Saved entries:
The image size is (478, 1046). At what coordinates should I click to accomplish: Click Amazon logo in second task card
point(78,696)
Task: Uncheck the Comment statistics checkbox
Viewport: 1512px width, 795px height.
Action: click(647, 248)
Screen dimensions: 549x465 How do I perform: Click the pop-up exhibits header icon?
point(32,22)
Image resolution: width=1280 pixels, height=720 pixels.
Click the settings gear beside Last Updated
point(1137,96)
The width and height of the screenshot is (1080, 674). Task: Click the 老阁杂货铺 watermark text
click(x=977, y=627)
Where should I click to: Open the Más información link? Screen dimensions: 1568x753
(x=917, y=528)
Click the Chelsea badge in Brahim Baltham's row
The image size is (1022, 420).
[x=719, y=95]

- _REQUIRED WORK_:
The line with "Image resolution: width=1280" and every line after it up to the end of the entries: output those exactly, and only those.

- _RESULT_:
Image resolution: width=1280 pixels, height=720 pixels.
Click the settings gear beside Last Updated
point(1137,96)
The width and height of the screenshot is (1080, 674). Task: Click the 老阁杂货铺 watermark text
click(x=977, y=627)
Where should I click to: Open the Más información link? Screen dimensions: 1568x753
(x=917, y=528)
Click the Chelsea badge in Brahim Baltham's row
The image size is (1022, 420).
[x=719, y=95]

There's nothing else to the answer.